begin SOURCE MATERIAL

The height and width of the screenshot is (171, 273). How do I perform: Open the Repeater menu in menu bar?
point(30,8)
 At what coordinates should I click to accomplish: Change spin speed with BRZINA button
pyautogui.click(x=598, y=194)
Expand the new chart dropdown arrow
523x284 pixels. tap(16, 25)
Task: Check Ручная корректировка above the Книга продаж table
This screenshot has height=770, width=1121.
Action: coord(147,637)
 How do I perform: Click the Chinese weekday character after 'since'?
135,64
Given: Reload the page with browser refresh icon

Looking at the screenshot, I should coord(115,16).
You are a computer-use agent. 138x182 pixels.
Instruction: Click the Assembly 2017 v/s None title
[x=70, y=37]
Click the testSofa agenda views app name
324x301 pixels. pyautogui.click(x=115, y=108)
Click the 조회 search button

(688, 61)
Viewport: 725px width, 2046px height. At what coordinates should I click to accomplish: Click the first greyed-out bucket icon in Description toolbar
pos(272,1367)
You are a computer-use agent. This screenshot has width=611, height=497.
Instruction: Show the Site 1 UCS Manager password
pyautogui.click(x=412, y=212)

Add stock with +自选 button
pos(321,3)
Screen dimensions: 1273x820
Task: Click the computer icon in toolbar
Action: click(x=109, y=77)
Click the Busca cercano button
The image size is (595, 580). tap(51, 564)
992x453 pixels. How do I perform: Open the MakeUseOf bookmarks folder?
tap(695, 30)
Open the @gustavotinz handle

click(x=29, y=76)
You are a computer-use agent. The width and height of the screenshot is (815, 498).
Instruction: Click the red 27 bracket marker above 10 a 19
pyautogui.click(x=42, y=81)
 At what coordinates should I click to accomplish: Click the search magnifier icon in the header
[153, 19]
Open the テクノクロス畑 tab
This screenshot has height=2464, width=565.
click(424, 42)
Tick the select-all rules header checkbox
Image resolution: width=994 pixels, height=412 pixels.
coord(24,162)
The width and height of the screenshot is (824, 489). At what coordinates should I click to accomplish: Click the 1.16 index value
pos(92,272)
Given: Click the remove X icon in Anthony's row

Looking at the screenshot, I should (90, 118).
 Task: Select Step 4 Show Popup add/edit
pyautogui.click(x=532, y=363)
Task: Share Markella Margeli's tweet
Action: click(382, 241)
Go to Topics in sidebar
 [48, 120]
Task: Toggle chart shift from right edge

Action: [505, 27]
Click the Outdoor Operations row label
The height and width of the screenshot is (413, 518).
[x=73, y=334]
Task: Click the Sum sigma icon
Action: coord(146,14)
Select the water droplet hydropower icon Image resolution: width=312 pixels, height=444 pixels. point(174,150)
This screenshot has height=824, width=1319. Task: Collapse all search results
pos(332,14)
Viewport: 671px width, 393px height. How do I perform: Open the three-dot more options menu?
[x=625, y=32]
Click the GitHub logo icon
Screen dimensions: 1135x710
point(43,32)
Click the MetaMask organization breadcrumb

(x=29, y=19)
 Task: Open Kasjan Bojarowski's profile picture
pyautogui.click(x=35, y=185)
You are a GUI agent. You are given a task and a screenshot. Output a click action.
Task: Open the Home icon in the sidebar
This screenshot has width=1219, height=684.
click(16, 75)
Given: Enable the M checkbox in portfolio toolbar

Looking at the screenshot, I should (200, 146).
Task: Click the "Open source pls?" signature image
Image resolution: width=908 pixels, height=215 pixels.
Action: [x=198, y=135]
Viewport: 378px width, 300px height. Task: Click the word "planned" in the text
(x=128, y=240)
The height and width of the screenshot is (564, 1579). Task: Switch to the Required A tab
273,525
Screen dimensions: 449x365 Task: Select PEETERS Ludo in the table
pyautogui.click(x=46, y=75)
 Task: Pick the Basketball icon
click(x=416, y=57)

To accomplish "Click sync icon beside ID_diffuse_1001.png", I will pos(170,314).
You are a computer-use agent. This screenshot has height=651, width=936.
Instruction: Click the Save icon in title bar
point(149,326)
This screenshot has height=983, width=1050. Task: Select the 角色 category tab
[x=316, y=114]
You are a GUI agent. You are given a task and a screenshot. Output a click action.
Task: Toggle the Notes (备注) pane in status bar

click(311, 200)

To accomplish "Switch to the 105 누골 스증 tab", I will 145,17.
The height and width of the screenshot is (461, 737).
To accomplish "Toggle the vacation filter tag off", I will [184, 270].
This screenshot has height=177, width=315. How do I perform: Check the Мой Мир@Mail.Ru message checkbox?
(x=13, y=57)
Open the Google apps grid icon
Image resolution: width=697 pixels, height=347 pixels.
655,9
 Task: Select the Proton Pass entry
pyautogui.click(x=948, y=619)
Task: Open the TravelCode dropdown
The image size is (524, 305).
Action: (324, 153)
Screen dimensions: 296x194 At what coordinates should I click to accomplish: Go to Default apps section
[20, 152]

end SOURCE MATERIAL

__WRITTEN PROBLEM__: Give as a numbered list the lines of the rows, starting with the line containing "Given: Reload the" and going on through the line containing "click(x=29, y=76)", leaving out any blank lines.

__ANSWER IN FULL__:
1. Given: Reload the page with browser refresh icon
2. Looking at the screenshot, I should coord(115,16).
3. You are a computer-use agent. 138x182 pixels.
4. Instruction: Click the Assembly 2017 v/s None title
5. [x=70, y=37]
6. Click the testSofa agenda views app name
7. 324x301 pixels. pyautogui.click(x=115, y=108)
8. Click the 조회 search button
9. (688, 61)
10. Viewport: 725px width, 2046px height. At what coordinates should I click to accomplish: Click the first greyed-out bucket icon in Description toolbar
11. pos(272,1367)
12. You are a computer-use agent. This screenshot has width=611, height=497.
13. Instruction: Show the Site 1 UCS Manager password
14. pyautogui.click(x=412, y=212)
15. Add stock with +自选 button
16. pos(321,3)
17. Screen dimensions: 1273x820
18. Task: Click the computer icon in toolbar
19. Action: click(x=109, y=77)
20. Click the Busca cercano button
21. The image size is (595, 580). tap(51, 564)
22. 992x453 pixels. How do I perform: Open the MakeUseOf bookmarks folder?
23. tap(695, 30)
24. Open the @gustavotinz handle
25. click(x=29, y=76)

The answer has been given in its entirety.